* [Excerpted data]:
-- Opening Marker --

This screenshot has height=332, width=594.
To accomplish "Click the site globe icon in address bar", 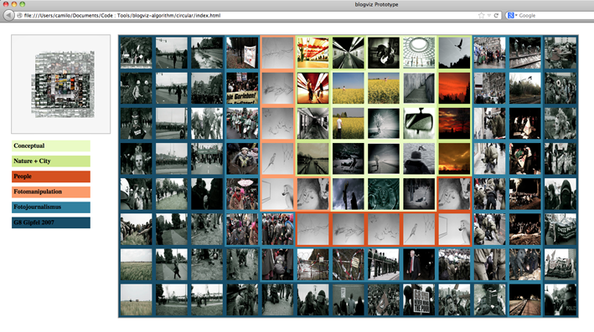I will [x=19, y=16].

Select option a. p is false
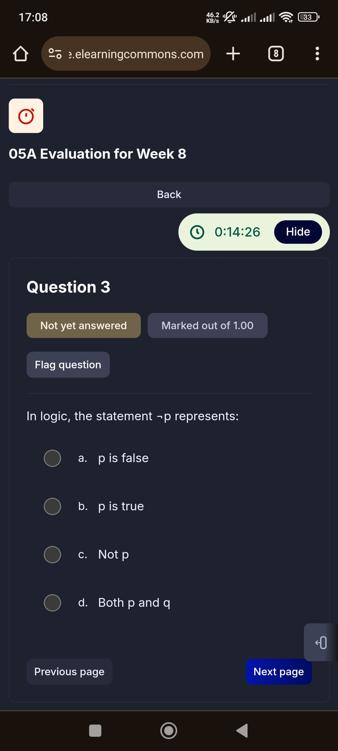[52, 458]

-- Closing Marker --
-- Opening Marker --

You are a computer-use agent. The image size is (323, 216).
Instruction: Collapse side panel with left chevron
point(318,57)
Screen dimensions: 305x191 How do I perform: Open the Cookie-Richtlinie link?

-- Closing Marker --
-- Opening Marker --

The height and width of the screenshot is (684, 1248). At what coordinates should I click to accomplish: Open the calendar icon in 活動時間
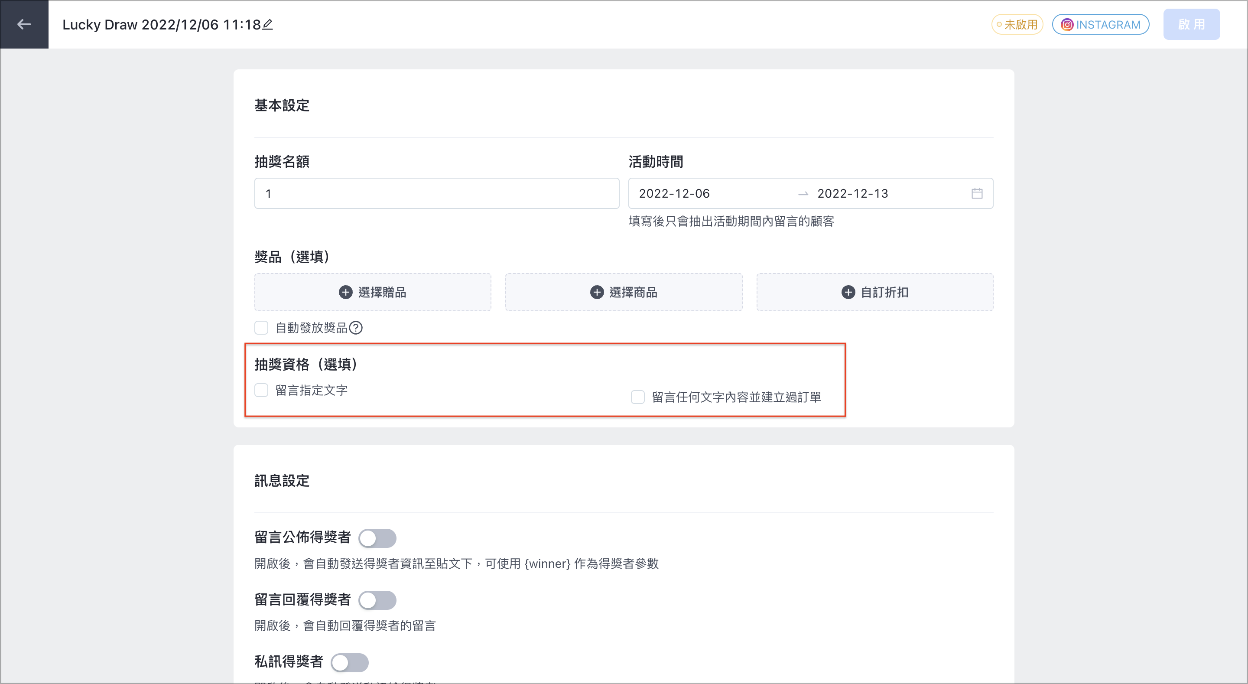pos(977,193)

-- Closing Marker --

* [Work order]:
Out of the data above, set down the lines from the one with "You are a computer-use" to the one with "Screen dimensions: 305x191", both included, exactly as written and with no additions.

* [Output below]:
You are a computer-use agent. The image size is (323, 216).
Instruction: Collapse side panel with left chevron
point(318,57)
Screen dimensions: 305x191 How do I perform: Open the Cookie-Richtlinie link?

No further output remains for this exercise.